差圧が2倍になると流量は1.414倍になり、差圧が50%になると流量は70.7%になります。

流量は差圧の平方根(ルート)に比例します。

各型式において液体、気体のカタログ記載の流量範囲を決めるには差圧の設定が必要になります。

このあらかじめ設定した差圧が 50kPa になります。

つまり、カタログの最大流量を流すには最低 50kPa の差圧があれば良いとも云えます。

差圧が小さい場合は、バルブを全開にしてもカタログの流量が流れない場合もありますのでご注意ください。

入口側圧力と出口側圧力の差圧が50kPa未満の場合は、製作につきまして別途ご相談させていただく場合があります。

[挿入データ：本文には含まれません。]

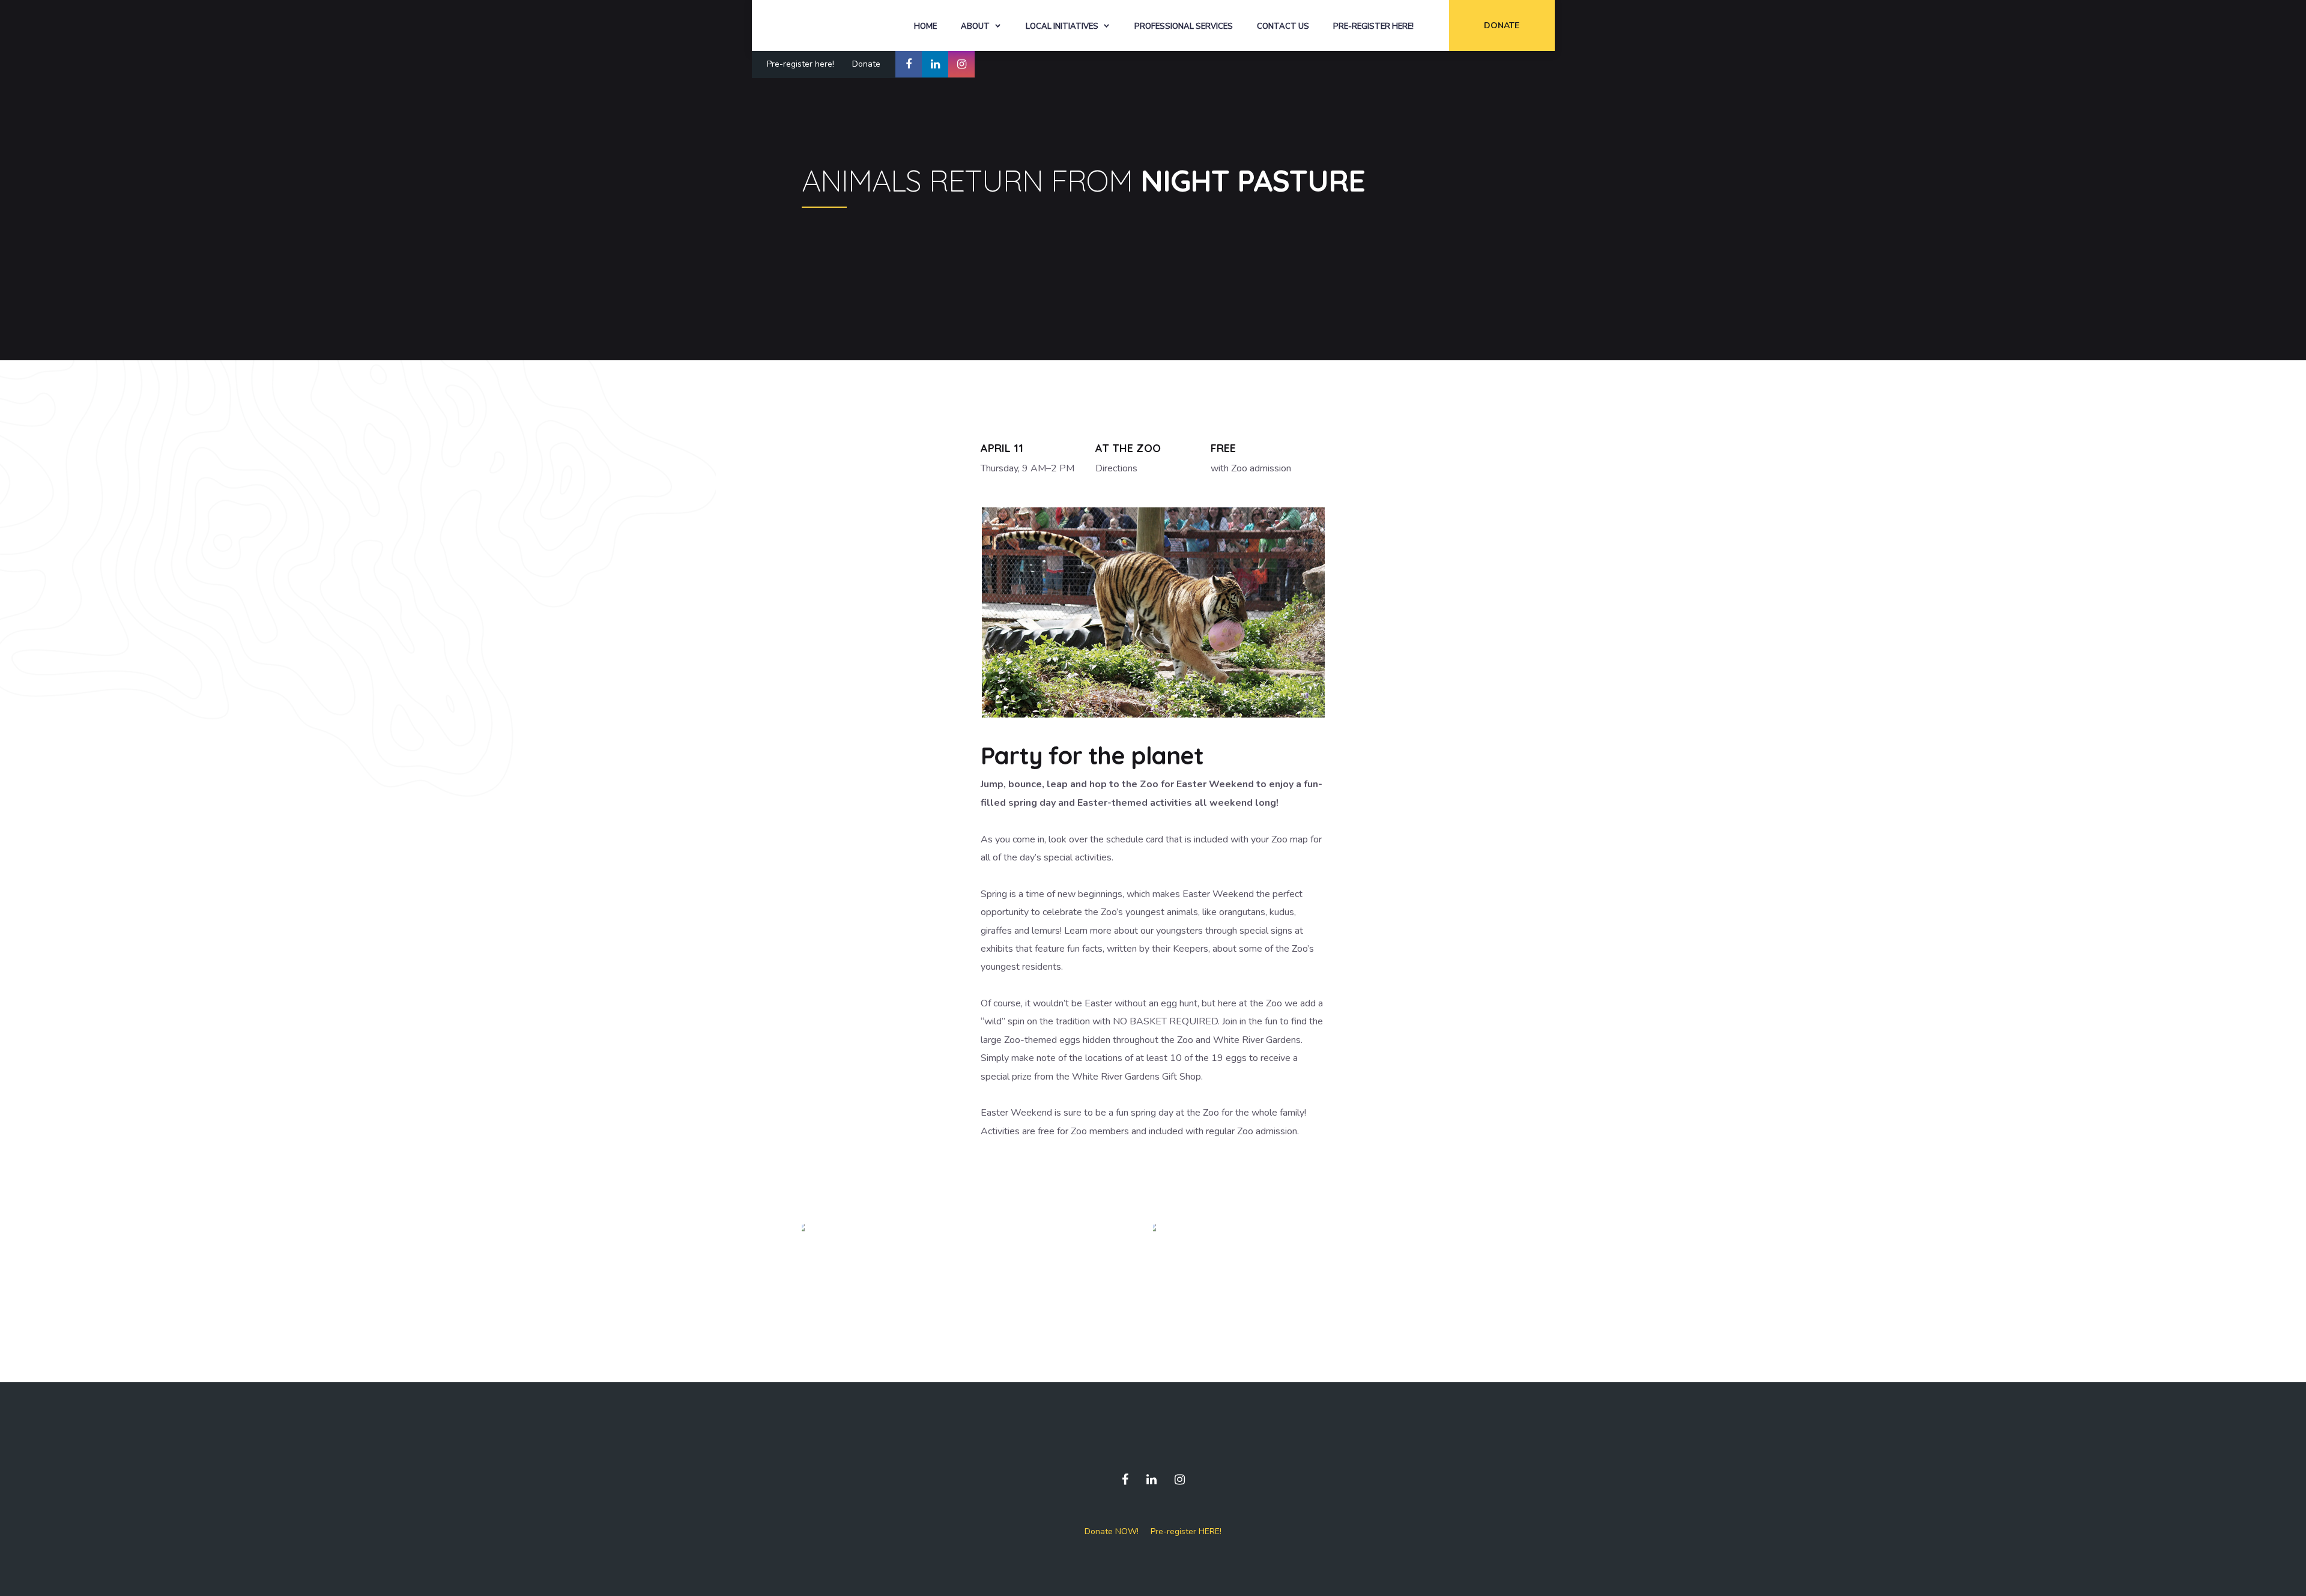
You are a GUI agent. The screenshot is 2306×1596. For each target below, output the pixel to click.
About (975, 26)
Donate (1501, 25)
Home (925, 26)
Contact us (1283, 26)
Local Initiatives (1062, 26)
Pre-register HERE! (1186, 1531)
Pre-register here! (800, 64)
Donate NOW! (1112, 1531)
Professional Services (1183, 26)
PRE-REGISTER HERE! (1373, 26)
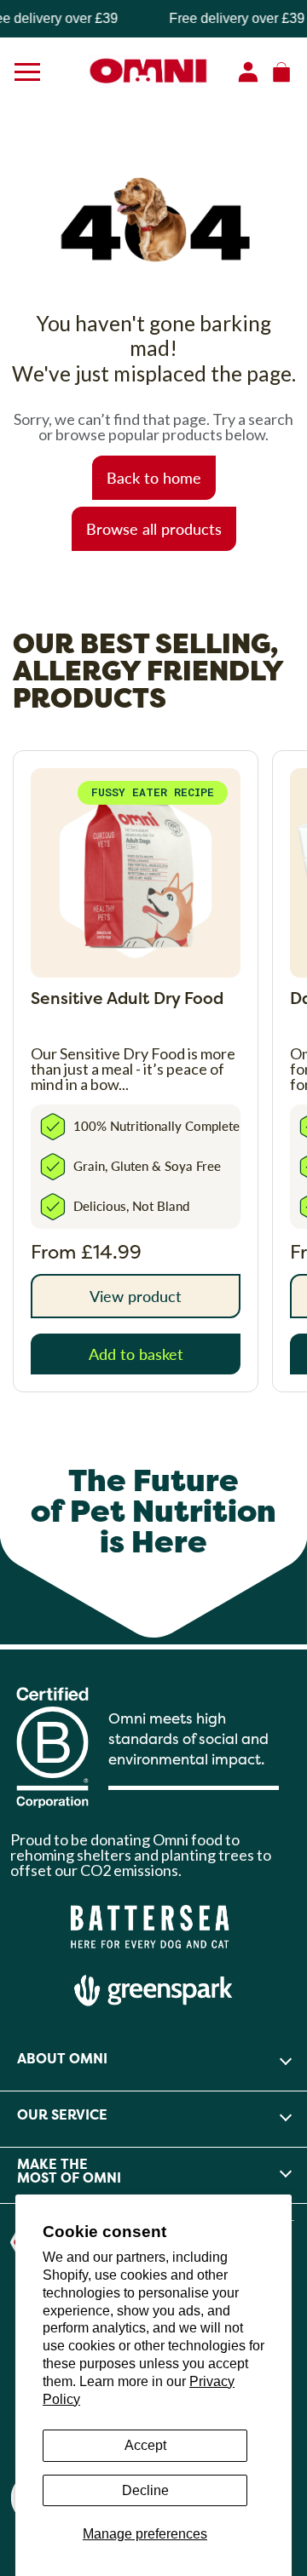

差圧が小さくてもカタログ記載の流量範囲の小さい流量レンジであれば製作の可能性がありますが

流量範囲が大きいレンジの流量の場合は製作できない場合がありますので

差圧が小さい場合の流量選定はあらかじめ弊社にお問い合わせください。

流量調整バルブが2次側(上側)に付く場合は流量計1次側の圧力とバルブ以降の2次側の圧力を指定していただく

必要があります、つまり差圧を指定していただくことになります。製作しようとして流量計の仕様が、この指定された差圧

で製作できるかの判断をすることになります。流量計を製作するに必要な差圧に対して、この指定された差圧が大きい

場合は製作可能となり、指定差圧が小さい場合は製作が不可能と判断します。

この、差圧の指定が無い場合は標準の50kPaの差圧での製作可否判断とさせていただきます。

差圧の指定が無い場合などに、流量計を設置したが、バルブ以降の圧力が大きい場合は差圧が小さくなりますので

バルブを全開にしたが、流量目盛の最大位置まで流れないことが発生する場合がありますので、ご注意ください。


差圧が小さい場合に最大流量まで流れない原因は、流量計+バルブの圧力損失が差圧より大きいからです。

なお、上記の型式のバルブはあらかじめカタログに記載した流量範囲用に設計してあるため

カタログに記載した流量範囲以外の仕様に合わせてのバルブの設計はおこなっておりませんのでご注意ください。


弊社のニードルバルブ(流量調節弁)付流量計 型式: PGH   GPA   GPB   GPC  はいわゆる、微差圧

には対応しておりませんのでご注意ください。